(Items listed in a dataset)
★ ★ ★ ★

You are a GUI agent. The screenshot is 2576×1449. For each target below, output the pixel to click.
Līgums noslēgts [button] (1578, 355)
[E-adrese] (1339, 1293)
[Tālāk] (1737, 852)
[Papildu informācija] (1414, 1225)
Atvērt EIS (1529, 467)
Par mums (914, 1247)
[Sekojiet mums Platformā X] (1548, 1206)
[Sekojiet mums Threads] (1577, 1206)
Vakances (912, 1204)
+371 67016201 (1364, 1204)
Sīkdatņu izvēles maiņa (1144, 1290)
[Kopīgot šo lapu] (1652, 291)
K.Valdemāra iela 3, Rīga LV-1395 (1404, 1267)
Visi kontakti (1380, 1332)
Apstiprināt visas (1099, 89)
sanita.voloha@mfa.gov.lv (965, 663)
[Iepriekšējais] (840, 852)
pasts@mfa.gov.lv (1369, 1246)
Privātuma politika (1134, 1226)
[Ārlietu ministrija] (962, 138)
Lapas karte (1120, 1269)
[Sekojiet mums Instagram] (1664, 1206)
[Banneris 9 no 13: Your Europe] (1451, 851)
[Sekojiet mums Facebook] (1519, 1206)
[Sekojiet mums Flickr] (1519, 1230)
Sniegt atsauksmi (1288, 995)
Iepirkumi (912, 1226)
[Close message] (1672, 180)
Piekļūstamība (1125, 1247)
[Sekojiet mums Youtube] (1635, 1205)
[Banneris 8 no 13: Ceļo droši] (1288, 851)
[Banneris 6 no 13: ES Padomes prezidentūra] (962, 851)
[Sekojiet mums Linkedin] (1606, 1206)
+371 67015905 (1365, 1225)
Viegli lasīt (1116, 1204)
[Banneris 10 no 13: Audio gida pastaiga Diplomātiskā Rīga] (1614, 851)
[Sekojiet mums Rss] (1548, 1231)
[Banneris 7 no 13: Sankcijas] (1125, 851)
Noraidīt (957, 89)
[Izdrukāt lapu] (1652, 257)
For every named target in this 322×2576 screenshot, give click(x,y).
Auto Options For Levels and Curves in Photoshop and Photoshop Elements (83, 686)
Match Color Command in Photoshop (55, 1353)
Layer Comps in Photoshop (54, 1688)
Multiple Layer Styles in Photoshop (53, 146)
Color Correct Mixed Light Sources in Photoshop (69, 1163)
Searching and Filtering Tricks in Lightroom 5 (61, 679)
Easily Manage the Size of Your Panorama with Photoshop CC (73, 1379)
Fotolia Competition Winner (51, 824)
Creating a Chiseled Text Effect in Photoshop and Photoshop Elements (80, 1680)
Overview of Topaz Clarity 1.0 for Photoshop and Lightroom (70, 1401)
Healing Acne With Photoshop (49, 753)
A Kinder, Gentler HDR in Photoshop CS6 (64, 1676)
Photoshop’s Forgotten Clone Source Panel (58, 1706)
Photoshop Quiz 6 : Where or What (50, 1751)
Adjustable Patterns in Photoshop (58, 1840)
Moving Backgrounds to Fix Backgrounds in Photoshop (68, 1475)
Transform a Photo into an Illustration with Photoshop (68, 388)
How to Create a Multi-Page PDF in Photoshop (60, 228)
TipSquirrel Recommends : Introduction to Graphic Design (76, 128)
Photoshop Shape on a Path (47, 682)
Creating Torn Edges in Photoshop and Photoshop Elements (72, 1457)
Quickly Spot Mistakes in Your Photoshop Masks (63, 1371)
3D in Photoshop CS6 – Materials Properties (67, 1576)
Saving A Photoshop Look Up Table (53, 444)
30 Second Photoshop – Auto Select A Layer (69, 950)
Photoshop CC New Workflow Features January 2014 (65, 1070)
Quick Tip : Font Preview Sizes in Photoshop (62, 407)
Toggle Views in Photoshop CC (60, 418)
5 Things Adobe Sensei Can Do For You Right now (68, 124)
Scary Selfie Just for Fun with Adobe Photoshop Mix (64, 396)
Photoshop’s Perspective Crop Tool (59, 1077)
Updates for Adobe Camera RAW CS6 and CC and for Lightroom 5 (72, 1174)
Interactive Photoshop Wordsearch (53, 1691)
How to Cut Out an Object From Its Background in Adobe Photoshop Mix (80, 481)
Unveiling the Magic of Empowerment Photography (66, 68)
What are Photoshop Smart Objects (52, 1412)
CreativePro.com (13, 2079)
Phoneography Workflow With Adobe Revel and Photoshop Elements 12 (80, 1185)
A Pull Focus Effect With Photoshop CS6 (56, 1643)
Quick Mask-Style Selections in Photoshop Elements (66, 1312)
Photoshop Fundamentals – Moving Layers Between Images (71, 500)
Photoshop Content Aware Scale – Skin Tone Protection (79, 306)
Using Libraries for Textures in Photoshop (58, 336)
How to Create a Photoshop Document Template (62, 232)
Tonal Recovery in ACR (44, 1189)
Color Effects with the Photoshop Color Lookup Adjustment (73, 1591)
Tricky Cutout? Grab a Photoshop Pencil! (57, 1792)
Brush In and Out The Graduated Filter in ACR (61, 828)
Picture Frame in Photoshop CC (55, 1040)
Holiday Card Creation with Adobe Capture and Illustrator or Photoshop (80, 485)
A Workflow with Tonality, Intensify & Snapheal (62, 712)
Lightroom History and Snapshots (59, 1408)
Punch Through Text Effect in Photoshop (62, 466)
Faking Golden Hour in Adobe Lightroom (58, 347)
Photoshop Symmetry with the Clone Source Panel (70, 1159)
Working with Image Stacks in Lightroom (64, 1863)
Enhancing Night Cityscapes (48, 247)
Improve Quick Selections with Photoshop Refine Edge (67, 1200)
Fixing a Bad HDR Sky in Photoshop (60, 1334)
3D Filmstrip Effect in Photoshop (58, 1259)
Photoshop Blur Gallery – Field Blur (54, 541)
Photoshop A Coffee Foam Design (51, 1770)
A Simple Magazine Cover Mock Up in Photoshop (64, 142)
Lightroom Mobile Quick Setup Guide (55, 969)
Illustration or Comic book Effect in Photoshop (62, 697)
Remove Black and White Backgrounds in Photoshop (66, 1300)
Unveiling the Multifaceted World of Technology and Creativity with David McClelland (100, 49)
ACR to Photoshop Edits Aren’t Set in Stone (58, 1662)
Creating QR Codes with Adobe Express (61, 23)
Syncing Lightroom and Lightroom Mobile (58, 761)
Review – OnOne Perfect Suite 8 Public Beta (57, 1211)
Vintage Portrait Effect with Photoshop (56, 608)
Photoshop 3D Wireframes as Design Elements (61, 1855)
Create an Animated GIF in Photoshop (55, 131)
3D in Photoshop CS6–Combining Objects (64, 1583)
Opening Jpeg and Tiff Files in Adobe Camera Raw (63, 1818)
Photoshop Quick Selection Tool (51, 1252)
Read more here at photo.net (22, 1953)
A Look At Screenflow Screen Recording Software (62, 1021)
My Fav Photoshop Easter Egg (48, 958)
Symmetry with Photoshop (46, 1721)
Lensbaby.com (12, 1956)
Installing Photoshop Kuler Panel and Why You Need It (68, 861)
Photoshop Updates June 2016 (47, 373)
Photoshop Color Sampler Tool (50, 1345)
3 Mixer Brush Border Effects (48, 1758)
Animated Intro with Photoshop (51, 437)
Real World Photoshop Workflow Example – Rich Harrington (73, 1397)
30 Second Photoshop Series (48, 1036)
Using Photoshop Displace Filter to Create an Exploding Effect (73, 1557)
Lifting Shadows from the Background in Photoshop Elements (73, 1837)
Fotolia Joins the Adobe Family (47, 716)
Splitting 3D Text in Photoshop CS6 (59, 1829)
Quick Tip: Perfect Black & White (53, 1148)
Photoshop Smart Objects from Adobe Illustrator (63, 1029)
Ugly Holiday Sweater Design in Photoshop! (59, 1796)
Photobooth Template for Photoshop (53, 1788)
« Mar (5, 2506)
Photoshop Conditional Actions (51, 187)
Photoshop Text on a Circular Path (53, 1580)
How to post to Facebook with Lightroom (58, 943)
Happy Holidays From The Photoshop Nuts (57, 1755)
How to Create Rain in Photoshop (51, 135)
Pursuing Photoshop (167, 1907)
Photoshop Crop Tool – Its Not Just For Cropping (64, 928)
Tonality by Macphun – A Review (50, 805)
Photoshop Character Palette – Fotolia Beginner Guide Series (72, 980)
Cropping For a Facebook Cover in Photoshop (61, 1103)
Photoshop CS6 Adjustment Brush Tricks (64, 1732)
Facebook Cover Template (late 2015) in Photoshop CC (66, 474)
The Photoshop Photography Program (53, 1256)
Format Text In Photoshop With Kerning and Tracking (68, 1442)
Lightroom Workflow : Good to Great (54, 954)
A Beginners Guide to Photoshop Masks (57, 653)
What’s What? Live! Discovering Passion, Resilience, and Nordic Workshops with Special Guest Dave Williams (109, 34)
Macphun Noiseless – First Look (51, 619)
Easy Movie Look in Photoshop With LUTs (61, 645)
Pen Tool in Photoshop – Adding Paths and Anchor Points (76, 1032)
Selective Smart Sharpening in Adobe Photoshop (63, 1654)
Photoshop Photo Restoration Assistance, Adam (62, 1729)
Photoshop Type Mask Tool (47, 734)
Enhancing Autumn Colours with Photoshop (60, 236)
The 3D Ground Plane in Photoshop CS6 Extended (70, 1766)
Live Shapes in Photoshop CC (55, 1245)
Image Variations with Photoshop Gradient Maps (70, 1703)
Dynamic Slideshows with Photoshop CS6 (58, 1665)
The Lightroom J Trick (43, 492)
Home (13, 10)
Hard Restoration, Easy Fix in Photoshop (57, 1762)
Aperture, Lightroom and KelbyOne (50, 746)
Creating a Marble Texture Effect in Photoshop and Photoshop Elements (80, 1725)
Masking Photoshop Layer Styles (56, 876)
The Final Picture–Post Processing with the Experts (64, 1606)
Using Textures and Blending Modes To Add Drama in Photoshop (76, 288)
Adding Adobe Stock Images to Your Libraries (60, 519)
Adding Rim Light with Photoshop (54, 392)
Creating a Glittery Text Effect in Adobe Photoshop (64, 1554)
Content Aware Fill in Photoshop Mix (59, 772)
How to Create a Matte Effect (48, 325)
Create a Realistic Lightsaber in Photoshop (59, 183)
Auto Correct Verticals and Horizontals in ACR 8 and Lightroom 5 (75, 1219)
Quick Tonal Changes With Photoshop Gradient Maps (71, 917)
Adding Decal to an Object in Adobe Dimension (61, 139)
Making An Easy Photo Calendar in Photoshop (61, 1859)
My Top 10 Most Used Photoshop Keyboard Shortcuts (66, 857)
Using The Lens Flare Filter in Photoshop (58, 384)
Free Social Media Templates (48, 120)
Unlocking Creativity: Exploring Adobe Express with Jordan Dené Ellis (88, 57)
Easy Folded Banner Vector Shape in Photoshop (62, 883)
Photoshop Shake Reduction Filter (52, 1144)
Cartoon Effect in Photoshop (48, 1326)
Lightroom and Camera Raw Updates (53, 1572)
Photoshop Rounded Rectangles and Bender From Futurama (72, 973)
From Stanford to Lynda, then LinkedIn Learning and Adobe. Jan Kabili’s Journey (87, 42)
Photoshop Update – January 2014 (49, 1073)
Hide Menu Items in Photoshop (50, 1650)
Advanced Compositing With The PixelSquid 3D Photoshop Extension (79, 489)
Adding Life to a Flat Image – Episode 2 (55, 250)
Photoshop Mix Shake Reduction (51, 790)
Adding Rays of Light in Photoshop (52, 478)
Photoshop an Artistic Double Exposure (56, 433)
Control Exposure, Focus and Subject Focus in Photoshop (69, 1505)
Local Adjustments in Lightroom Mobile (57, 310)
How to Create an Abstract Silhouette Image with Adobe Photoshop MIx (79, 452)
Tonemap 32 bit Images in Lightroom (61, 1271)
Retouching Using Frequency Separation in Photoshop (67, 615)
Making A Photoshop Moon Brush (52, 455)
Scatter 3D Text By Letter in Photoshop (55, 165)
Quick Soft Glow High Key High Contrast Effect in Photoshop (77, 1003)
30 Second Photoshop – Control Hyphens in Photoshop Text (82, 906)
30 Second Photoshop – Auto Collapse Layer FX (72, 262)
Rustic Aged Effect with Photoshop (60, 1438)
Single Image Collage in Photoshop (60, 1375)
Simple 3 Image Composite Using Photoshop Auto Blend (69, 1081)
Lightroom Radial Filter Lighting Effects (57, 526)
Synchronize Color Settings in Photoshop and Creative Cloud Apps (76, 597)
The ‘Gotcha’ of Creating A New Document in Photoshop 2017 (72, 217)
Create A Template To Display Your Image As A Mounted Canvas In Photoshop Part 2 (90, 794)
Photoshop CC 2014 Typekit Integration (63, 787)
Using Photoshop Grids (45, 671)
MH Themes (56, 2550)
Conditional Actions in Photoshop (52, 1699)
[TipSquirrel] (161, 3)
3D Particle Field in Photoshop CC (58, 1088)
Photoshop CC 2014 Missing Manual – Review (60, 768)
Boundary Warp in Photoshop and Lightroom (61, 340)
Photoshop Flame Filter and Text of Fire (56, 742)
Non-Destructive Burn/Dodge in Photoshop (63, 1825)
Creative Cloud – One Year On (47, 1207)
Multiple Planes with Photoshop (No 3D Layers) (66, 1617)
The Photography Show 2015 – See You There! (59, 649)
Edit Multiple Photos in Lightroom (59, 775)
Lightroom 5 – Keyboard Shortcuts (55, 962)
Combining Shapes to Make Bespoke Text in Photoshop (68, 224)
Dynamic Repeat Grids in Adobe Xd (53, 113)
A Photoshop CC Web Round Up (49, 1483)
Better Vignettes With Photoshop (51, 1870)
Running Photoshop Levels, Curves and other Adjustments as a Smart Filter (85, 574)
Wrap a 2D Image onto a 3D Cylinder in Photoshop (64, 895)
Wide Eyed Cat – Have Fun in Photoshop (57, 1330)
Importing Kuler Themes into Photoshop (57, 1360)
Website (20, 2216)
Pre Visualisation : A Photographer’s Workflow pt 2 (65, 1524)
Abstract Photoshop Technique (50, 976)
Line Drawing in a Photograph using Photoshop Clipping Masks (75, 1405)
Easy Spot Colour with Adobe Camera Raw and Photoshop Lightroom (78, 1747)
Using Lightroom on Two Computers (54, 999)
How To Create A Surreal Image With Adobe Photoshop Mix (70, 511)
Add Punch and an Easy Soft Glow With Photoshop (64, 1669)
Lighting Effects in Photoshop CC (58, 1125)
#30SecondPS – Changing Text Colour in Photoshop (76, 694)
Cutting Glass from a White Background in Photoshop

★ ★ ★ ★

**What is required:** Of the entries above, repeat exactly the lines between the line with "Using The Lens" and the line with "MH Themes (56, 2550)", inclusive, and no others.

**Written reply:**
Using The Lens Flare Filter in Photoshop (58, 384)
Free Social Media Templates (48, 120)
Unlocking Creativity: Exploring Adobe Express with Jordan Dené Ellis (88, 57)
Easy Folded Banner Vector Shape in Photoshop (62, 883)
Photoshop Shake Reduction Filter (52, 1144)
Cartoon Effect in Photoshop (48, 1326)
Lightroom and Camera Raw Updates (53, 1572)
Photoshop Rounded Rectangles and Bender From Futurama (72, 973)
From Stanford to Lynda, then LinkedIn Learning and Adobe. Jan Kabili’s Journey (87, 42)
Photoshop Update – January 2014 (49, 1073)
Hide Menu Items in Photoshop (50, 1650)
Advanced Compositing With The PixelSquid 3D Photoshop Extension (79, 489)
Adding Life to a Flat Image – Episode 2 (55, 250)
Photoshop Mix Shake Reduction (51, 790)
Adding Rays of Light in Photoshop (52, 478)
Photoshop an Artistic Double Exposure (56, 433)
Control Exposure, Focus and Subject Focus in Photoshop (69, 1505)
Local Adjustments in Lightroom Mobile (57, 310)
How to Create an Abstract Silhouette Image with Adobe Photoshop MIx (79, 452)
Tonemap 32 bit Images in Lightroom (61, 1271)
Retouching Using Frequency Separation in Photoshop (67, 615)
Making A Photoshop Moon Brush (52, 455)
Scatter 3D Text By Letter in Photoshop (55, 165)
Quick Soft Glow High Key High Contrast Effect in Photoshop (77, 1003)
30 Second Photoshop – Control Hyphens in Photoshop Text (82, 906)
30 Second Photoshop – Auto Collapse Layer FX (72, 262)
Rustic Aged Effect with Photoshop (60, 1438)
Single Image Collage in Photoshop (60, 1375)
Simple 3 Image Composite Using Photoshop Auto Blend (69, 1081)
Lightroom Radial Filter Lighting Effects (57, 526)
Synchronize Color Settings in Photoshop and Creative Cloud Apps (76, 597)
The ‘Gotcha’ of Creating A New Document in Photoshop 2017 (72, 217)
Create A Template To Display Your Image As A Mounted Canvas In Photoshop Part 2 (90, 794)
Photoshop CC 2014 Typekit Integration (63, 787)
Using Photoshop Grids (45, 671)
MH Themes (56, 2550)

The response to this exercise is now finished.